The client's only other feature is VPN Guard, which apparently enables telling the client to close specified apps if the VPN connection drops. Sounds useful, but, well, there's a problem. 

The first issue is the client can't forcibly close an app. Instead it just does the equivalent of clicking the close button, or pressing Alt+F4, and that could leave an app open if it displays any prompt before it closes ('Are you sure?', 'Do you want to save?').

The major issue, for us, came next, when we found VPN Guard disabled our internet access and wouldn't restore it. We turned it off, it turned itself back on. We closed the program, our internet remained dead. We uninstalled it, no change. We reinstalled it, tried turning it off again, no luck. There was no support on the website, so we tried raising a ticket, but no help materialized. Eventually, we solved the problem ourselves, but only by some very low-level Windows work.

Kill switches always have some level of risk, but most clients restore your internet access when you turn them off, and the worst we've experienced in the past is the need to reboot before normal access was restored. There's simply no reason or excuse to have even the possibility of failing as badly as this, especially when there's little support. 


We test the performance of every VPN we review using OpenSpeedTest (Image credit: OpenSpeedTest)


The proXPN website claims it 'allows you to access your favorite sites no matter where you live or travel to', but how does it really perform?

We started by logging into the UK server, but BBC iPlayer noticed an issue, telling us 'this content is not available in your location.' ProXPN did get us into lesser targets like US YouTube, but failed again when we tried US Netflix.
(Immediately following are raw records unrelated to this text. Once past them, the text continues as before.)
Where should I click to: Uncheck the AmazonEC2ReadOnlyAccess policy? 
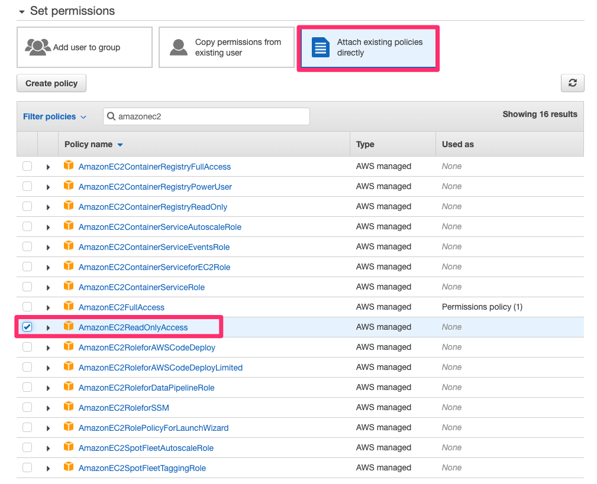27,326
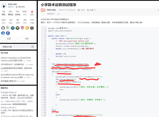The height and width of the screenshot is (117, 159).
Task: Click the article title 小学算术运算测试程序
Action: (x=59, y=5)
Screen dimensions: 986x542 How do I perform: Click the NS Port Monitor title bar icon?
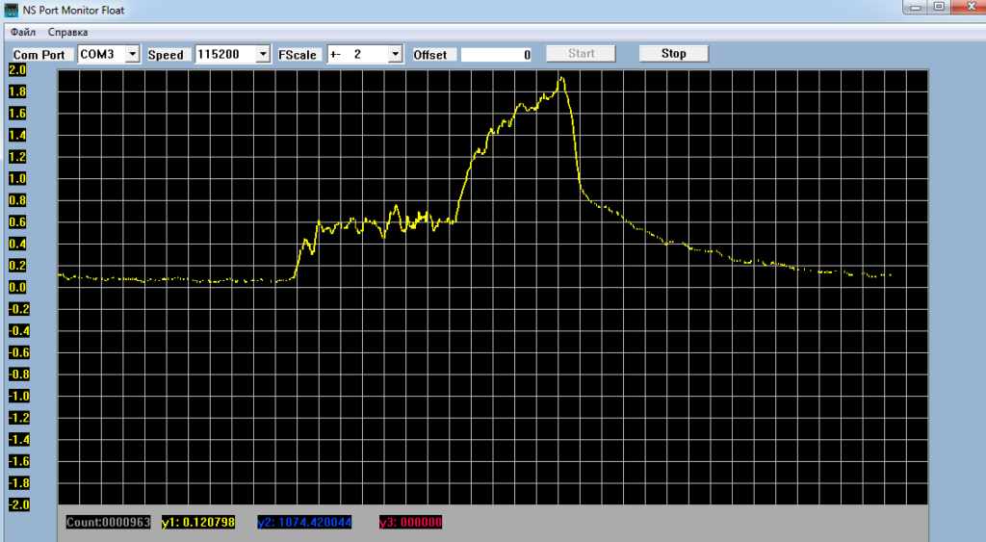pyautogui.click(x=12, y=10)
Our performance tests delivered inconsistent results, with the same servers varying anywhere between 15Mbps and 40Mbps over time. While that's fine for browsing and streaming, it's slower than most of the competition, and well below our non-VPN download speeds.

Final verdict

ProXPN's unlimited (data) free plan might be useful for experienced users, but there's not enough features or functionality to justify handing over any cash, and the lack of recent updates and general feeling of dusty decline makes us think that won't be changing any time soon.